Home Family and Marriage The Pakistani Parliament ratifies a law that prevents forced marriage

The Pakistani Parliament ratifies a law that prevents forced marriage

The Pakistani Television broadcasted that the Lower House of the Parliament unanimously endorsed a draft law that prevents marriages forced by families.

The law sentences whoever forces the woman into marriage to pay a six thousand dollars fine and to a three year imprisonment, in addition to other punishments against the perpetrators of other crimes against the Pakistani women.

The Pakistani television also reported that the law bans forcing the woman into marriage as a means to solve conflicts between the families and stipulates a seven-year imprisonment sentence if the women were prevented from getting their share of the inheritance.

It must be noted that by virtue of the Pakistani legislation, neither the Higher House of the Parliament nor the President can prevent passing any draft law that is ratified by the Lower House…

Actually, this new Pakistani law is considered as one of the tightest legislative rules, throughout Asia, that protect the rights of women, and it becomes effective when the Pakistani President, Asif Ali Zardari, signs it…

Moreover, previously in 2010, the Pakistani Government adopted a law that protects the Pakistani women from all kinds of harassments in workplaces.

This is an advanced legislative step to protect women and their rights, one of which is the natural right of choosing a partner in life, which alleviates the social problems and crises including that of forcing the woman into marriage against her own freewill and conviction. Moreover, inheritance is the woman’s lawful and natural right, which all Divine Messages had adopted, for the woman is equal to the man in both rights and obligations.

In the view of Islam, does the woman enjoy the right to choose her partner in life or does the father have an authority over her in that?

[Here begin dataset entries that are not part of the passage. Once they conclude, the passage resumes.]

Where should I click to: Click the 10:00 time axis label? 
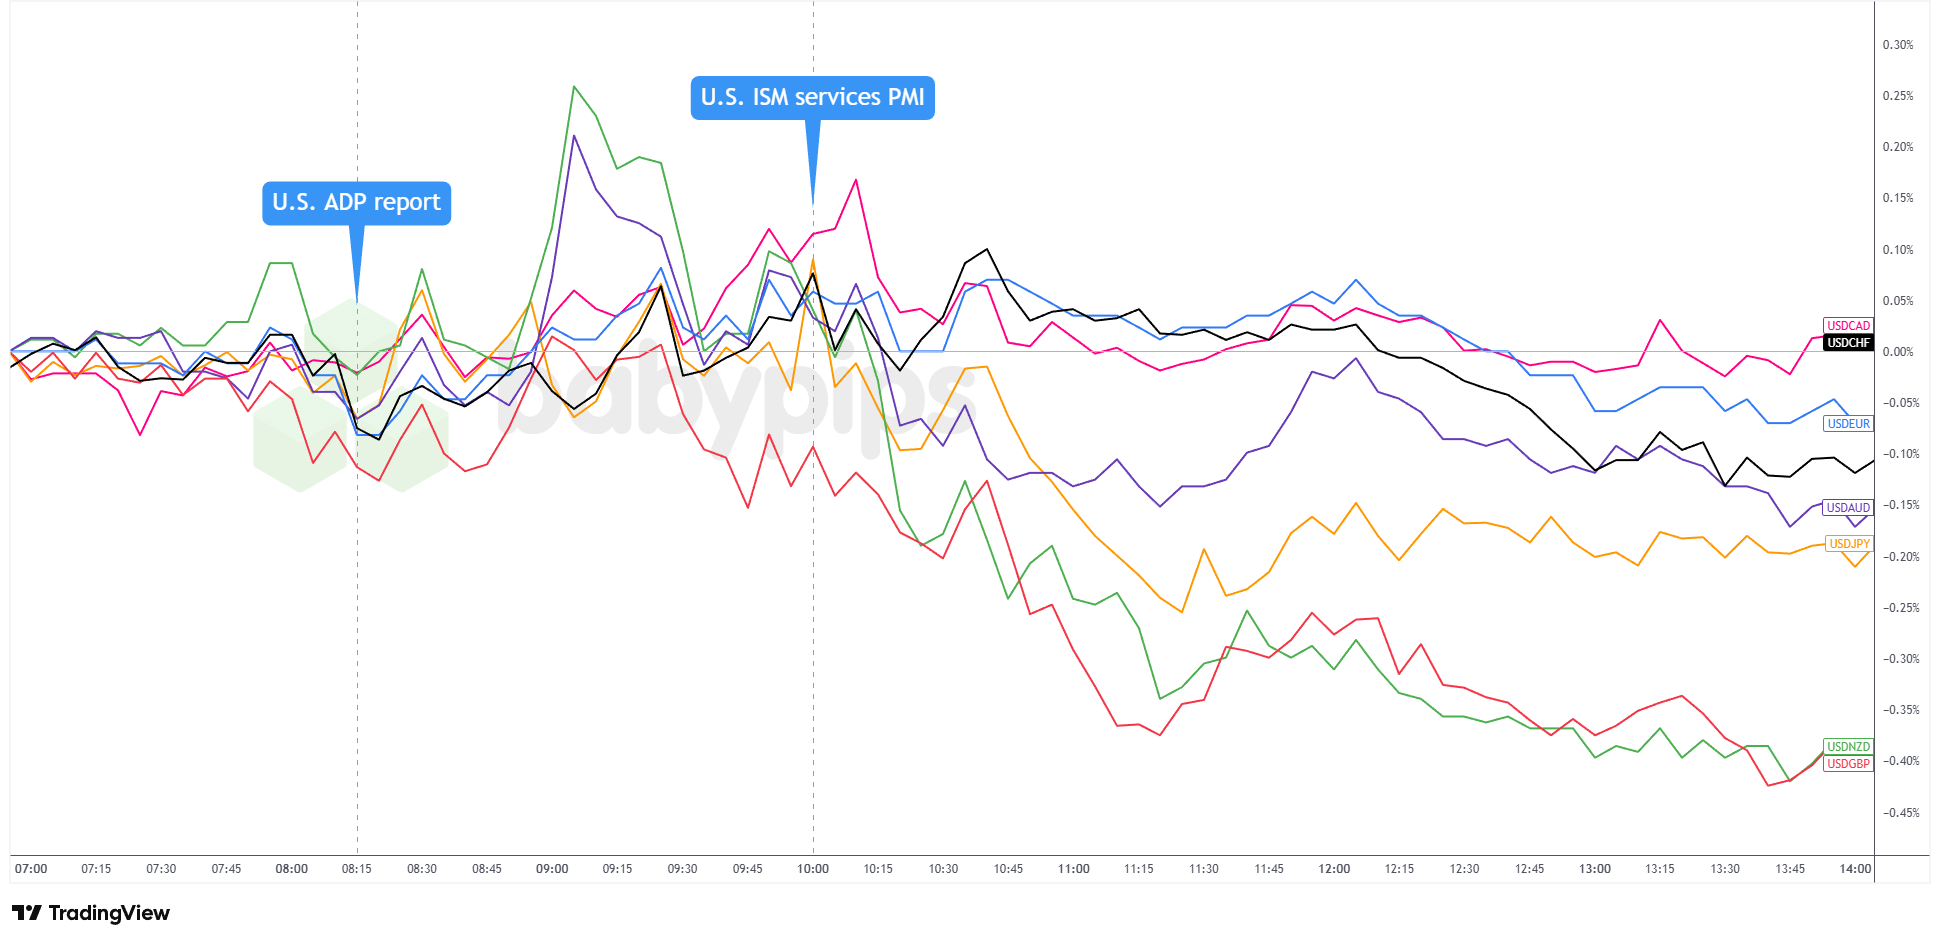(813, 869)
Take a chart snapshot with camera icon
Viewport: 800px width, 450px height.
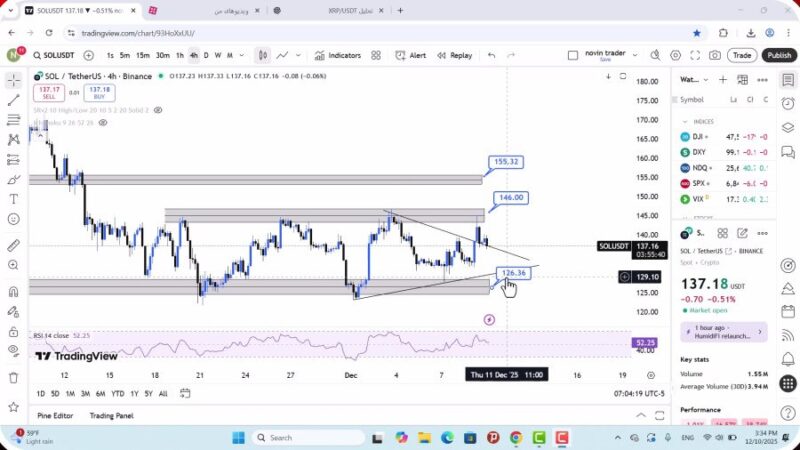coord(715,56)
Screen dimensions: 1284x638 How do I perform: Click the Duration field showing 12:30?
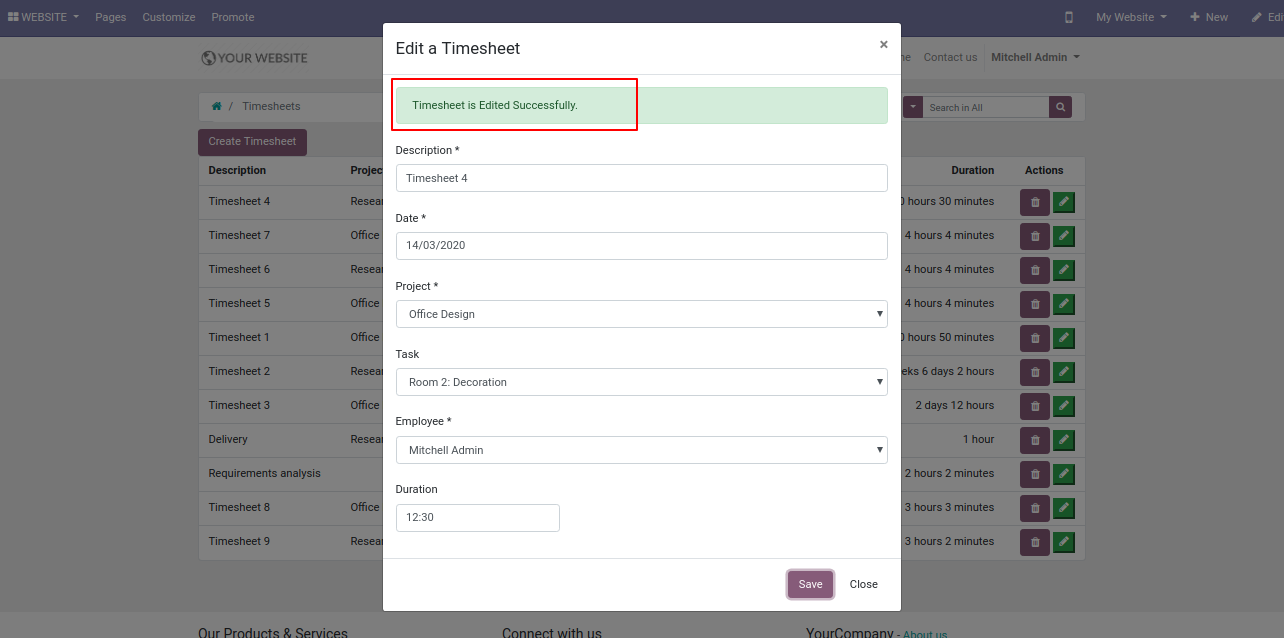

His Eminence, the late Religious Authority, Sayyed Muhammad Hussein Fadlullah (ra), answers: Allah, the Most High the Most Exalted, did not give the father any authority over his children, be they males or females; thus, a father cannot wed his adult and mature daughter or son without her/his consent…

Allah did not stipulate that the orders of the father should be obeyed. But rather, He commanded the children to treat their parents kindly, by looking after them, protecting them, being kind to them and tolerating any harm they might inflict upon them… etc. Thus, the form of obedience in question here has to do with caring for one’s parents and not with obeying their orders.

[Extracted from the book “The World of the Youth”, p: 183]

As for the issue of disinheriting the woman, His Eminence (ra) says: This is an ignorant pre-Islamic tradition, in the first place, and if depriving the woman of her right comes after the father's death who leaves behind no will, then depriving her of her right is considered an act of stealing.

However, if the father gave all his money and property to his sons only before he died, this act is permissible, in principle, for the man, be he a father or any other person, is in charge of his money in his life and he is entitled to give this money to whomever he likes; however, this act is deemed immoral.